Jockeys will be prohibited from using the riding crop more than two consecutive times before being required to wait three full strides in order to give the horse a chance to respond under an expanded Model crop Rule adopted by the Association of Racing Commissioners International (ARCI) last week.

The modified rule tightens restrictions already in place but clearly says that any use of the crop to “urge” the horse must be limited. The new RCI Model Rule continues to rely upon the judgement of the Stewards as to when to impose sanctions, but is clear that using the crop more than two consecutive times or not waiting three full strides before reuse is to be regarded as a rule violation.

The RCI did not include an overall strike count in the actual rule but did approve corresponding guidelines to advise officials that use of the crop more than six strikes during the race is something to be assessed.

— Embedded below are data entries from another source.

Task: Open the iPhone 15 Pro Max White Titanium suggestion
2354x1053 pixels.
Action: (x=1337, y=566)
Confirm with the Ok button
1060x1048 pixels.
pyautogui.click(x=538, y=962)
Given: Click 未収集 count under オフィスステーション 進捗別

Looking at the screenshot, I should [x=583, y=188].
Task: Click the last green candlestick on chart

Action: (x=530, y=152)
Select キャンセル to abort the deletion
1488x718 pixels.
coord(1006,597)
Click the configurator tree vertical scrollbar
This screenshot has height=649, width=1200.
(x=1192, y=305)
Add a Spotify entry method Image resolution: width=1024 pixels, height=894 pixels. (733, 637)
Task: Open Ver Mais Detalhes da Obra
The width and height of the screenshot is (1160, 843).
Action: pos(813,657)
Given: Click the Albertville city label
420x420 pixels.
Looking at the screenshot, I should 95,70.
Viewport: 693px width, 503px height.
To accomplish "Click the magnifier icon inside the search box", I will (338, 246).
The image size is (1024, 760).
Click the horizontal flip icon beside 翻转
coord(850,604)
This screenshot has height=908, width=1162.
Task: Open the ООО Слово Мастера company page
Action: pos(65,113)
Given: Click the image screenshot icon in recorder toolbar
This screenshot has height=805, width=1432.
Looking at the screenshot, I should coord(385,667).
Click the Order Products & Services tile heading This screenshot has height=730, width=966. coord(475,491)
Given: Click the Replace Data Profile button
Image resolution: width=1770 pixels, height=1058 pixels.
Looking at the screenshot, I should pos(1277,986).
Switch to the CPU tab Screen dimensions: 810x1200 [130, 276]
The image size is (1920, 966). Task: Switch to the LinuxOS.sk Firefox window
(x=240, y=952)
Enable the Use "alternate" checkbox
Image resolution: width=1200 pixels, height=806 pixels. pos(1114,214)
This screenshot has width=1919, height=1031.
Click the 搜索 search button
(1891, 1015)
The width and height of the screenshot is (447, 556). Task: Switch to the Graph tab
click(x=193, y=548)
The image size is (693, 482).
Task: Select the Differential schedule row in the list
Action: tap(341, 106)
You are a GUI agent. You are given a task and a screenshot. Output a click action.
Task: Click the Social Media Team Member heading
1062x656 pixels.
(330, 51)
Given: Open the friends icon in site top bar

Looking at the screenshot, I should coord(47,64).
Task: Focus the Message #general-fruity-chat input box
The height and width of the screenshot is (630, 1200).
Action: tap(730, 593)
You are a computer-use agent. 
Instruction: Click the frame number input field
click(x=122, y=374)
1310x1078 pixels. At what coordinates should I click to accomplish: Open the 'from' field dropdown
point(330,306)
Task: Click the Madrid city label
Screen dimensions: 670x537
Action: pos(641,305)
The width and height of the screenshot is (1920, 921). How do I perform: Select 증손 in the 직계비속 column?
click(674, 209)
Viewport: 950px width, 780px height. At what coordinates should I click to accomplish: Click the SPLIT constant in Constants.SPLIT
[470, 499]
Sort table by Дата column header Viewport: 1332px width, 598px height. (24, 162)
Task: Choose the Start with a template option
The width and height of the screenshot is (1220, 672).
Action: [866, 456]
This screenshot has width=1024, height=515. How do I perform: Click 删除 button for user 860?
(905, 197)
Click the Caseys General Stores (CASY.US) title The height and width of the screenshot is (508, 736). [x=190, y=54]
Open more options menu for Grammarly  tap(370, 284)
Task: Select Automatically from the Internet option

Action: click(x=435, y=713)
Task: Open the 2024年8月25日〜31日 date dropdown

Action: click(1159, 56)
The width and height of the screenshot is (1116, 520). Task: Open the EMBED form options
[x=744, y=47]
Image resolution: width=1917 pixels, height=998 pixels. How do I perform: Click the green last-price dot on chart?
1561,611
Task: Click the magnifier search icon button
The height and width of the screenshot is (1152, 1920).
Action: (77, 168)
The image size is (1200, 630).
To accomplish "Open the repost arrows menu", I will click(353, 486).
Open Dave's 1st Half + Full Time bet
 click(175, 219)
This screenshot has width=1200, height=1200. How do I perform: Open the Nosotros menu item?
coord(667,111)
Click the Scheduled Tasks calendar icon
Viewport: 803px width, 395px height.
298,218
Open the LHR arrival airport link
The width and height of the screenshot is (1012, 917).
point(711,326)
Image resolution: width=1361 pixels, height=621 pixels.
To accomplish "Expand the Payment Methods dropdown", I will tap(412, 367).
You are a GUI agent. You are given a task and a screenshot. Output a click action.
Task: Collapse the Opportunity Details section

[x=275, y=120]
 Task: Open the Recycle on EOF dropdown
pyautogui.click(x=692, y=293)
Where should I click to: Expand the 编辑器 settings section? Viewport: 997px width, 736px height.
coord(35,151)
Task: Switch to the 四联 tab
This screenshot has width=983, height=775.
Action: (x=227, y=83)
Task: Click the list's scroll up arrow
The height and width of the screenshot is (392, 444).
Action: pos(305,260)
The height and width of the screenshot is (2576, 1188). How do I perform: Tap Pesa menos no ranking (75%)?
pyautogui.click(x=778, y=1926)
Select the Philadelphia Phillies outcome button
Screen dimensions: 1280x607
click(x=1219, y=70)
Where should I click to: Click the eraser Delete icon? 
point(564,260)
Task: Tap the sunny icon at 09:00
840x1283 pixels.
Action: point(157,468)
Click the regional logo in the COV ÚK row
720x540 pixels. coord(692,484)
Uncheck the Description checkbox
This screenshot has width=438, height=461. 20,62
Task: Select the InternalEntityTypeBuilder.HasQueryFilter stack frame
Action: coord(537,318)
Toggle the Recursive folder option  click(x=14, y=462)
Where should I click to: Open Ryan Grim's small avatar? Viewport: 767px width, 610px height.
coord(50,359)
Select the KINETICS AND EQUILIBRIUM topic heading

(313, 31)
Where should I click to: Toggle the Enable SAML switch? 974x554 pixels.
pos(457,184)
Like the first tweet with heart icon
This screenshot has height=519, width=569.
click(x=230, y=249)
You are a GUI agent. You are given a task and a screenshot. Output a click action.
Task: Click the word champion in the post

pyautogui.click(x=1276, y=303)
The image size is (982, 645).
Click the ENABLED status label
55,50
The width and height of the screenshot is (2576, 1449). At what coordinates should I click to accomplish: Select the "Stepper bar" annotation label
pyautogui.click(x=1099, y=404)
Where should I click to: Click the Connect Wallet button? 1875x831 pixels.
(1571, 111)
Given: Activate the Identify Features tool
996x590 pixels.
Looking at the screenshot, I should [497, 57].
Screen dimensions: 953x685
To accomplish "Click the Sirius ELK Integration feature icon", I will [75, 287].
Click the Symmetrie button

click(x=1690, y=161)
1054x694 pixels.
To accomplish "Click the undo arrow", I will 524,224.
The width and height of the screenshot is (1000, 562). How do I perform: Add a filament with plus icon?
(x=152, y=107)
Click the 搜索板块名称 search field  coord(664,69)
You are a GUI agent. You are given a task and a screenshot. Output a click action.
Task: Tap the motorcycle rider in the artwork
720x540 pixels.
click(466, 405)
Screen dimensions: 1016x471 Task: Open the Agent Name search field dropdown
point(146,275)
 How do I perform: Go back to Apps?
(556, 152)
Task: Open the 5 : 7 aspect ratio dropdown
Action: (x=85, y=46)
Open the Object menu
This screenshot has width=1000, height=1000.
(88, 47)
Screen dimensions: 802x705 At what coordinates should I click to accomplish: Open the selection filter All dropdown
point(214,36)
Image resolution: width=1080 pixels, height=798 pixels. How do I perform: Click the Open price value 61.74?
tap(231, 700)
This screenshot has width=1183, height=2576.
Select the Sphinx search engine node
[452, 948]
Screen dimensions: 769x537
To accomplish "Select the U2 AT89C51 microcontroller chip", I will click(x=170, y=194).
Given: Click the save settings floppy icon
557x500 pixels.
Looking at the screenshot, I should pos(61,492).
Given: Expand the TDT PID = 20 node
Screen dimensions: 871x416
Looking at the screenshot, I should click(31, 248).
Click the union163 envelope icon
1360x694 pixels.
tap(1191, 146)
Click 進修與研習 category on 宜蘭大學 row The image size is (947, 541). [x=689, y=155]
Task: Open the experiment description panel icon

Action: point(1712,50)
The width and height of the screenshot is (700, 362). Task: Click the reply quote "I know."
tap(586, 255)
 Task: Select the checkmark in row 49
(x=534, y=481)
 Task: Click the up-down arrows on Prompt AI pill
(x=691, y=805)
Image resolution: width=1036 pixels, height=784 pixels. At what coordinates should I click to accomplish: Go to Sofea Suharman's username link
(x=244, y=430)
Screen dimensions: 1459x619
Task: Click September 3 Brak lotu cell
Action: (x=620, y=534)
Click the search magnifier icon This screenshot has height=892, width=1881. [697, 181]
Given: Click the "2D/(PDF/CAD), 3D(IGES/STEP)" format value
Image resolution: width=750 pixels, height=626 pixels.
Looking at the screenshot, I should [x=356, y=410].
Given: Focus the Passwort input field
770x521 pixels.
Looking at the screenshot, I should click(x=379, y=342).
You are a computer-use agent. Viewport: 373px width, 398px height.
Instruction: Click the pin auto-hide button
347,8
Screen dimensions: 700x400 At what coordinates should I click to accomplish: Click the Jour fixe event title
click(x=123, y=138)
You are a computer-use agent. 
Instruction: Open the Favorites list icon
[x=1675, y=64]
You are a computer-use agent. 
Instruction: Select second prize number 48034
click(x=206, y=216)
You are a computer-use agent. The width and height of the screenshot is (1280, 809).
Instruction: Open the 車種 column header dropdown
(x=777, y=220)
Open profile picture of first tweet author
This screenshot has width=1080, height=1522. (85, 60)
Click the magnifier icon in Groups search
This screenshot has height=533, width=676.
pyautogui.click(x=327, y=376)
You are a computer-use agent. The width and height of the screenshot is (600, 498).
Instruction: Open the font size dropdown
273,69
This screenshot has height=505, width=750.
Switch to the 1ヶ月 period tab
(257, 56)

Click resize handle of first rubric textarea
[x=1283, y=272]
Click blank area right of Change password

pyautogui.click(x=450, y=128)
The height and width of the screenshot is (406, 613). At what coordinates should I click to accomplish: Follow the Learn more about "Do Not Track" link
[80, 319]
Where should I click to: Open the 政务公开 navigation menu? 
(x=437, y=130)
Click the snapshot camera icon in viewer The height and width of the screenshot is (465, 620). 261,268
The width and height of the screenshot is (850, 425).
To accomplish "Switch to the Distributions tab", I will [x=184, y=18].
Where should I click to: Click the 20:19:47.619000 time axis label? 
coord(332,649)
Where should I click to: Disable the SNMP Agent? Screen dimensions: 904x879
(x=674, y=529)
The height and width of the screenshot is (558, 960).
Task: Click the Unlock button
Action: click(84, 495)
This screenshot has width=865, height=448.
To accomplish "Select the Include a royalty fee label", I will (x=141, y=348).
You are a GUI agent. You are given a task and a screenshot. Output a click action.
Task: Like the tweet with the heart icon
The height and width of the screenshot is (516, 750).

The RCI Board did not want to remove the authority of the Stewards to exercise judgement based on the specific instances of the race but did want to provide guidance as to when to start questioning the possibility of overuse.

“If our accredited Stewards cannot judge when a jock has crossed the line then perhaps they should not be in the stand,” said former jock and racing official Doug Moore who is Executive Director of the Washington State Racing Commission and Chair of the RCI Rider and Driver Safety Committee.

“If the officials fail to exercise their responsibility in this matter then the feeling at the meeting was that the matter must be reviewed up top in assessing someone’s job performance and deciding whether to keep them on.”

“Several years ago we changed the riding crop requirements to rely upon poppers which provide an audible stimulation to the horse in addition to the visual one of showing the horse the crop,” said RCI Chairman Tom Sage. “As a result, it is extremely rare to find a horse with evidence of crop misuse coming in off the track.”

 “In helping to protect the horse we may have created an opposite impression with the public as they now hear the noise coming from the crops,” he  said.

RCI President Ed Martin noted that testimony from the Jockey Club as to public perception was taken to heart and the regulators found it compelling to help address that by defining clearly what the chance to respond should be.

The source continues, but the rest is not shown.